TEXT -

She co-founded the Walker St General Practice in Bowral in 1992 and considered her patients like they were a part of her family.
Since leaving the practice, Dr Parker OAM flies in and out of the Northern Territory for weeks at a time to work at a remote clinic, and offers telehealth services for these patients when she is in the Highlands.
With more than 40 years servicing people in regional areas as a GP under her belt, she received a Rural Medical Service Award by the NSW Rural Doctors Network on November 25.
The not-for-profit, non-government organisation aims to improve the health and wellbeing of people in remote, rural, regional and disadvantaged Aboriginal communities in NSW and the ACT.
While she was "flummoxed" when she found out, the GP said meeting different people and building rapport with them were the highlights of her career.
"It's all about relationships - you and your patients get to know each other," she said.
"It's not ticking boxes and not knowing everything but caring enough to find out."
Dr Parker OAM has also served as the visiting medical officer at Bowral and District Hospital and the Southern Highlands Private Hospital, the deputy chair and chair at the Southern Highlands Division of General Practice and a clinical senior lecturer and coordinator at the University of Wollongong.
She also received a Medal of the Order of Australia in 2020 in the late Queen Elizabeth II's birthday honour list.
"I'm grateful I've had a career in the country, I'm grateful for Bowral and my patients," she said.

GIVEN RECORDS -
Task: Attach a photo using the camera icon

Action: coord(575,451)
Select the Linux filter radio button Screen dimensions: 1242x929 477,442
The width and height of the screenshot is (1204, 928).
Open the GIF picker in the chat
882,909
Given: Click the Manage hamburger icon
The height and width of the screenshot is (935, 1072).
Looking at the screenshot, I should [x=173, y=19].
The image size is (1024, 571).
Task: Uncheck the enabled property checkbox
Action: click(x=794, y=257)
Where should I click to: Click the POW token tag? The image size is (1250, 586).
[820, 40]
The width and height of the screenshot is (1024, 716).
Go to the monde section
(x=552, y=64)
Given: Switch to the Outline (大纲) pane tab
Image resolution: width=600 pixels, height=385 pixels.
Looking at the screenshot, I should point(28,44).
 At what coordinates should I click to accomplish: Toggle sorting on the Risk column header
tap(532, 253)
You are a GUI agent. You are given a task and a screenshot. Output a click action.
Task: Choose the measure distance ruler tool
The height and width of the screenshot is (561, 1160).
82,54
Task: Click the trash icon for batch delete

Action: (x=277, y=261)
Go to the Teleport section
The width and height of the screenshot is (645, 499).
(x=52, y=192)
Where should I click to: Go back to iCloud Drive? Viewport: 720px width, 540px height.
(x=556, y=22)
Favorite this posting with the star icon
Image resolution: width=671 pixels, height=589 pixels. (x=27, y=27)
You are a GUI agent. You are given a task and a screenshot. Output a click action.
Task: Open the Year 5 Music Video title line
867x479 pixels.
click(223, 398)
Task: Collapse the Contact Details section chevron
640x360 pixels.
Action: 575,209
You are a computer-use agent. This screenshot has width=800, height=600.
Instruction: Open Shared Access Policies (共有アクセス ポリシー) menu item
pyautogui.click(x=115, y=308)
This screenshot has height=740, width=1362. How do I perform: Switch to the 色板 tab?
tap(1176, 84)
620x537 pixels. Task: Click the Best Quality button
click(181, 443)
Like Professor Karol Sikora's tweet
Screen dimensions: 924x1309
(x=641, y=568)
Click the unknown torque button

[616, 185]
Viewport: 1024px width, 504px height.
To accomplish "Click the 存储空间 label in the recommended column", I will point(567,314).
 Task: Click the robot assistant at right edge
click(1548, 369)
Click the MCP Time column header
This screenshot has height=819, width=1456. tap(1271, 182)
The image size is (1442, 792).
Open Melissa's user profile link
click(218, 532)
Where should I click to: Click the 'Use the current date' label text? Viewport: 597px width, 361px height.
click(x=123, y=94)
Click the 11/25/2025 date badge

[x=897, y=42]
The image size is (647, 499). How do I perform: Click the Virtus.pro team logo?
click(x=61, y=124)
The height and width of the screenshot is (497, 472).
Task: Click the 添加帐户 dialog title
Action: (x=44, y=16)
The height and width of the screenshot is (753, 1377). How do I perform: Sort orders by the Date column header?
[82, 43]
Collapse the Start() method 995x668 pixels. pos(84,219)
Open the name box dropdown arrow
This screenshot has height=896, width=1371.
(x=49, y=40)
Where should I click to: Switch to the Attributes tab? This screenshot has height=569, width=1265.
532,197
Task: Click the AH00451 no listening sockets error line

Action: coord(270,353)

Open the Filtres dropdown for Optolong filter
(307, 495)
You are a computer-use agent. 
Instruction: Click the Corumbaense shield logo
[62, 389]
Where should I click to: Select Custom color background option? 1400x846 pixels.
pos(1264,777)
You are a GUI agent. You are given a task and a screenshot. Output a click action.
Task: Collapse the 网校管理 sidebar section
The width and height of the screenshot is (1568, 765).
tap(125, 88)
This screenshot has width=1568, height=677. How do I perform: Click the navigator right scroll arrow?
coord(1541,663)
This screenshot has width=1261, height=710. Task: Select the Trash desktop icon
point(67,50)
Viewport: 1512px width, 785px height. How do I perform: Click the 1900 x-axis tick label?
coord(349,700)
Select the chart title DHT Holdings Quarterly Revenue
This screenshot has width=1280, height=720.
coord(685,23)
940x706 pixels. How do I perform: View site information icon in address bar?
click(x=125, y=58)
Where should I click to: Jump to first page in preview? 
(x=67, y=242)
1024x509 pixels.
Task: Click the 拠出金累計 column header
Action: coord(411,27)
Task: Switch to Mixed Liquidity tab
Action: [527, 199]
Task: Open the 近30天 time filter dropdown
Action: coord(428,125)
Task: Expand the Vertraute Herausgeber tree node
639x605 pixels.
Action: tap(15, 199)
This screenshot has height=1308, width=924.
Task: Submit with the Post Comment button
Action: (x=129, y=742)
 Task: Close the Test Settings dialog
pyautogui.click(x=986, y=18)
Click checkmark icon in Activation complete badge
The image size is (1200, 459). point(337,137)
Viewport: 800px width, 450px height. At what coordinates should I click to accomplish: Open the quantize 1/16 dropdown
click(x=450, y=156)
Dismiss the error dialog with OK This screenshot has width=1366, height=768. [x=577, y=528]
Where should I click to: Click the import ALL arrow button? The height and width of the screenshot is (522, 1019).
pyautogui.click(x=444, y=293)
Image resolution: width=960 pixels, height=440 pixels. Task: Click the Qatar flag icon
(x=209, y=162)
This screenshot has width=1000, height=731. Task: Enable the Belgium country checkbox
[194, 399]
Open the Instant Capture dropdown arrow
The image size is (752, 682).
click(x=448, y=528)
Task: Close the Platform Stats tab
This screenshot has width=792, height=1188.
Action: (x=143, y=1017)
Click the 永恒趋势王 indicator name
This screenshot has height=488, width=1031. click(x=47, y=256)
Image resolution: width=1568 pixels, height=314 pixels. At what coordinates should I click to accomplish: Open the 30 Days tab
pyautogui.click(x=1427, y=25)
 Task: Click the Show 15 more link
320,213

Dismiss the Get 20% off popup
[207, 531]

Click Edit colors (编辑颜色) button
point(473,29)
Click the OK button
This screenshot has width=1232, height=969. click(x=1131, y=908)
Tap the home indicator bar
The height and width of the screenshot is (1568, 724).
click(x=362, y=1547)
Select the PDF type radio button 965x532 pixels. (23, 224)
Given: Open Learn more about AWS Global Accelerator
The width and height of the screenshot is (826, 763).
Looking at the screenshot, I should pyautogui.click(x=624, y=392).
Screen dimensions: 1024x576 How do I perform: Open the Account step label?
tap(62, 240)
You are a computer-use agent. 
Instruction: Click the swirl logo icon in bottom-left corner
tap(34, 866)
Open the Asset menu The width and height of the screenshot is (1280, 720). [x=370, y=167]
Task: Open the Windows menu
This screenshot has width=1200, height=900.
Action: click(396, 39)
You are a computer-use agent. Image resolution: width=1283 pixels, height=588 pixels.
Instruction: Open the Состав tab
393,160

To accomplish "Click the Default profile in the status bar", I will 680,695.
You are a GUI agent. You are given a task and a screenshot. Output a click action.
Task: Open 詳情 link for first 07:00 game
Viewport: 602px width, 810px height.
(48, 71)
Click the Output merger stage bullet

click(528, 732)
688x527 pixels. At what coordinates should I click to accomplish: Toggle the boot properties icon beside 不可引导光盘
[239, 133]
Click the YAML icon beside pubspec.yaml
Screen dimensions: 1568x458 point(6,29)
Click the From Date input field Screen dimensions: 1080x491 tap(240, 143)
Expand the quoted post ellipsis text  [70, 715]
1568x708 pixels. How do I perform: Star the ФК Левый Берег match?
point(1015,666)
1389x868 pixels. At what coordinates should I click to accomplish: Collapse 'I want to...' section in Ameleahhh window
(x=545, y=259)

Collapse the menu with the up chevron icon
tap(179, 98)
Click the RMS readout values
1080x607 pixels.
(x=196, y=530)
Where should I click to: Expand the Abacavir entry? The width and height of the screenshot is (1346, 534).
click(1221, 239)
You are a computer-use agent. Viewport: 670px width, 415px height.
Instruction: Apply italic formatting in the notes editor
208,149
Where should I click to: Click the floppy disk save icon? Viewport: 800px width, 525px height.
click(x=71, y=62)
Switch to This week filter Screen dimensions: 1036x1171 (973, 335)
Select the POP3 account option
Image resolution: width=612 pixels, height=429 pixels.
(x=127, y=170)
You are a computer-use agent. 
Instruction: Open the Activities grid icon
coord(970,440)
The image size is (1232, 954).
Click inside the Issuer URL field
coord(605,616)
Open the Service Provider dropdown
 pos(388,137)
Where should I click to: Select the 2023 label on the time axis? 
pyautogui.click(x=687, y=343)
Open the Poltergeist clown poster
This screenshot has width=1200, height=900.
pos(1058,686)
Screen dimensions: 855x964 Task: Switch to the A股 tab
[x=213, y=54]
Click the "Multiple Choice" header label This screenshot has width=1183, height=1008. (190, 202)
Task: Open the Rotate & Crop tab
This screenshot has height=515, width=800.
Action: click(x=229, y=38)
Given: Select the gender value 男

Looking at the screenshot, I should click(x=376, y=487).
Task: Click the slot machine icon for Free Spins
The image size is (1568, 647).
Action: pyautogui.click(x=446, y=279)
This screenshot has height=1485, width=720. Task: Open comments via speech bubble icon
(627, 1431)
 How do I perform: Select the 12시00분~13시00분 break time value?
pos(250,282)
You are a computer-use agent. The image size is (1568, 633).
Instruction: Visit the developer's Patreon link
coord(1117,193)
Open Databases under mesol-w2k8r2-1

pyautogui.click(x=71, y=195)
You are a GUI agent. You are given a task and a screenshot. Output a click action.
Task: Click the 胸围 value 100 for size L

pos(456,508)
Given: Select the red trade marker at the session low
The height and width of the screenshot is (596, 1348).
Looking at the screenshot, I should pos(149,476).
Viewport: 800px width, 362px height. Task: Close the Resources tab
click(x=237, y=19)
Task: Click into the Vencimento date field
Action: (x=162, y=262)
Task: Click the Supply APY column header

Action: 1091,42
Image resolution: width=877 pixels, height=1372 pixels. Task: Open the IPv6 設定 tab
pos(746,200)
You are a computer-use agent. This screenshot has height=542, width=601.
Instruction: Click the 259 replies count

EXERCISE DESCRIPTION - In the text about Dr Parker, recast the paragraph beginning "Dr Parker OAM has also served" as a short list of the roles it names, keeping every role and institution.

SOLUTION TO THIS TASK -
Dr Parker OAM's other roles:
- Visiting medical officer at Bowral and District Hospital and the Southern Highlands Private Hospital
- Deputy chair and chair at the Southern Highlands Division of General Practice
- Clinical senior lecturer and coordinator at the University of Wollongong